**WORK TO COMPLETE:**
Count the lines in the rows below that contain the string "chevron", treating uppercase and lowercase as different. Reply with only the number.

## BEGIN

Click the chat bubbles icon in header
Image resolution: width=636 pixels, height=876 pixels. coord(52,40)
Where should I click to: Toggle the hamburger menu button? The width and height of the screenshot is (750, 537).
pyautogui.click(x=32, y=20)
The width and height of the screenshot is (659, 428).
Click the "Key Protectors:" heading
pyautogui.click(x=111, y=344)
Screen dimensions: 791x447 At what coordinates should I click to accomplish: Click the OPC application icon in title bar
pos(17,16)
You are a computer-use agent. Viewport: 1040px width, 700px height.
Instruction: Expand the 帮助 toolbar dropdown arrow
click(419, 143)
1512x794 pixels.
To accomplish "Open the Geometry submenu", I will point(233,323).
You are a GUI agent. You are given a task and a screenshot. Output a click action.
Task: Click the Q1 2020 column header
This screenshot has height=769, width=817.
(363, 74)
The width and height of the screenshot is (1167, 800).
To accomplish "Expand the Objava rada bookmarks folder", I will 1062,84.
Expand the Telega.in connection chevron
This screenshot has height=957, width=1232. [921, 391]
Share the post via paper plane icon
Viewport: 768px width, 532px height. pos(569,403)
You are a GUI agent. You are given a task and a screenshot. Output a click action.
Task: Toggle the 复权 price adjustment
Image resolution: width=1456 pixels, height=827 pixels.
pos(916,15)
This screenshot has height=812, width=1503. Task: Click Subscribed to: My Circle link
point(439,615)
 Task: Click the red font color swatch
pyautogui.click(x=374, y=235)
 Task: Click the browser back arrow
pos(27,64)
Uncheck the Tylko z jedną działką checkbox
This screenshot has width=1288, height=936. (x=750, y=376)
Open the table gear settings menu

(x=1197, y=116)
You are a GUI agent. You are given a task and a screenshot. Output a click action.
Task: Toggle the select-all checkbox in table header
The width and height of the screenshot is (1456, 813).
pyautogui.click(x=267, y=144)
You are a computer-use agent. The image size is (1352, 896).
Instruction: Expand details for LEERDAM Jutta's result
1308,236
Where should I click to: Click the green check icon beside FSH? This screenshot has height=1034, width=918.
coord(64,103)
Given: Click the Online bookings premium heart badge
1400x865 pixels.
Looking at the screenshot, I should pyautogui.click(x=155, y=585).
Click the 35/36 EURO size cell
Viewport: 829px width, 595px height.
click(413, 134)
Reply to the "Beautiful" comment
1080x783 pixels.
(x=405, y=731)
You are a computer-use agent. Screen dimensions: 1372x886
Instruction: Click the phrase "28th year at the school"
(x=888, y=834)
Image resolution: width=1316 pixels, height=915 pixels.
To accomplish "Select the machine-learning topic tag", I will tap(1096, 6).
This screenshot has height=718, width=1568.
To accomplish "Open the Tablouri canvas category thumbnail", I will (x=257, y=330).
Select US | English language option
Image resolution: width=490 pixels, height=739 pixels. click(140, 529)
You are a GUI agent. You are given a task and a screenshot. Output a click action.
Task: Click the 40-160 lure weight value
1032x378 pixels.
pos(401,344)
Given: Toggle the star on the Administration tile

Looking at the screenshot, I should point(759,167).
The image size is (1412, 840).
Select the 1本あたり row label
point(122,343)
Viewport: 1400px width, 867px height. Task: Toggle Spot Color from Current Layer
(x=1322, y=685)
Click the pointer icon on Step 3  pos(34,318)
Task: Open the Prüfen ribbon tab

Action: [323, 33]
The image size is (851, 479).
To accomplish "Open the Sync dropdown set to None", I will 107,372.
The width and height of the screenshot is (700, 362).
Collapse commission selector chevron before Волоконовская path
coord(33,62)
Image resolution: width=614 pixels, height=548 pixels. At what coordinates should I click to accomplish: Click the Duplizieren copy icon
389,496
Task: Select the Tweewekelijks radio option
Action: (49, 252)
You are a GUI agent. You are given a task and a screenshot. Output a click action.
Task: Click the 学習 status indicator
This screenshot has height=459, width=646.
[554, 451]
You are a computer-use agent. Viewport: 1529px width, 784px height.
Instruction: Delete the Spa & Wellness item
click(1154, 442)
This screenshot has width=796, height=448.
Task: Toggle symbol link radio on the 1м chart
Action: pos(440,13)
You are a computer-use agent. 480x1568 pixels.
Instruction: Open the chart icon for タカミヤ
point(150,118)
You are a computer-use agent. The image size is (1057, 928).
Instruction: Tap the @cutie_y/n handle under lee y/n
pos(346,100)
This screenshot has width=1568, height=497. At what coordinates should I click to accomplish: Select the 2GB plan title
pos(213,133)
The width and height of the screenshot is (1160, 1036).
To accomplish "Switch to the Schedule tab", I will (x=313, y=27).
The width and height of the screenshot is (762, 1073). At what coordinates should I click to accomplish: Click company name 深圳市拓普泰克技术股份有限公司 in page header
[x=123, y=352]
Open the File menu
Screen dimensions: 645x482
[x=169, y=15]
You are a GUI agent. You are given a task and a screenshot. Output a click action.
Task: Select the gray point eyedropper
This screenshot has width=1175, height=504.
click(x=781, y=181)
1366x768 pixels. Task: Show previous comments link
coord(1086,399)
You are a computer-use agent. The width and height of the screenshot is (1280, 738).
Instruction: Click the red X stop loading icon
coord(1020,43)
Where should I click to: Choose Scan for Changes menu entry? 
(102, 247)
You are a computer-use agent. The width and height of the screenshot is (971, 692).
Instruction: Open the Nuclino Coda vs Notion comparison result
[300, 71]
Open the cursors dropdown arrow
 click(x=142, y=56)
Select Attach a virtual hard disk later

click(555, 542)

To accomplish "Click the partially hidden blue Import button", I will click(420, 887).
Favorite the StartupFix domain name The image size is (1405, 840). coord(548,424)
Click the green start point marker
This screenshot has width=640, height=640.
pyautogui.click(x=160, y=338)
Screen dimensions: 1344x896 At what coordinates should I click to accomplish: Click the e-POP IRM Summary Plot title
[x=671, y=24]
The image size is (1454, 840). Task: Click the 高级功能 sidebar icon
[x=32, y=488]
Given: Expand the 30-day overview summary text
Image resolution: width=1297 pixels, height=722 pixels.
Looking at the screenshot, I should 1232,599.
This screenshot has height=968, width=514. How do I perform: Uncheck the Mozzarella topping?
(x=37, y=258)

## END

**TASK RESPONSE:**
2